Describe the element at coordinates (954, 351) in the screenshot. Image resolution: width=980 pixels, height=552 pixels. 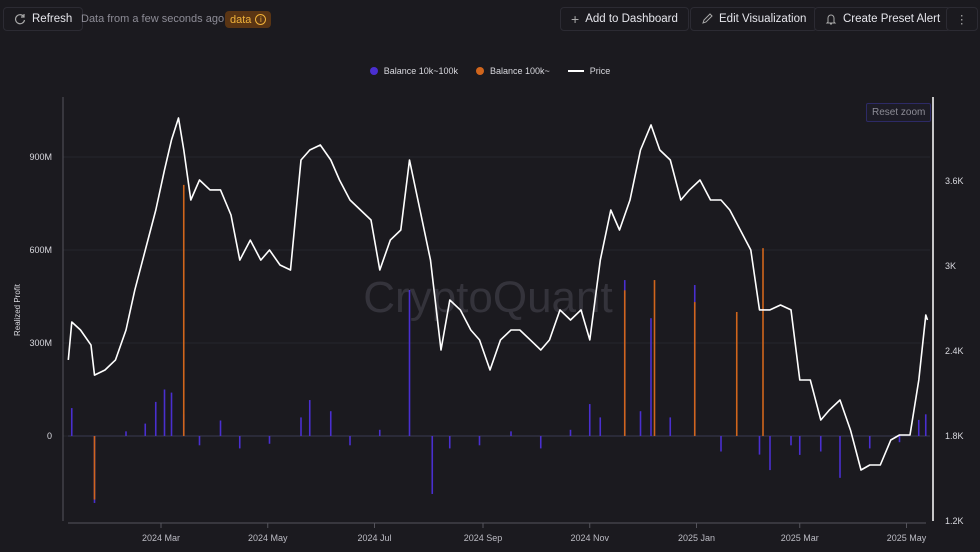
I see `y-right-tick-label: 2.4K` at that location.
---
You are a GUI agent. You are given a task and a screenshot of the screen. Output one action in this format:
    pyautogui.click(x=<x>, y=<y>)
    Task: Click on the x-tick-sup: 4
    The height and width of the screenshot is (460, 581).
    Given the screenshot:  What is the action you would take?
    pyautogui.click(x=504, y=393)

§ Activity:
Recast the lines in the records above, from the line containing "Describe the element" up to and including the line containing "at that location.", as a JSON list of strings with one string per line, and omit the pictures.

§ Answer to this exercise:
[
  "Describe the element at coordinates (954, 351) in the screenshot. Image resolution: width=980 pixels, height=552 pixels. ",
  "I see `y-right-tick-label: 2.4K` at that location."
]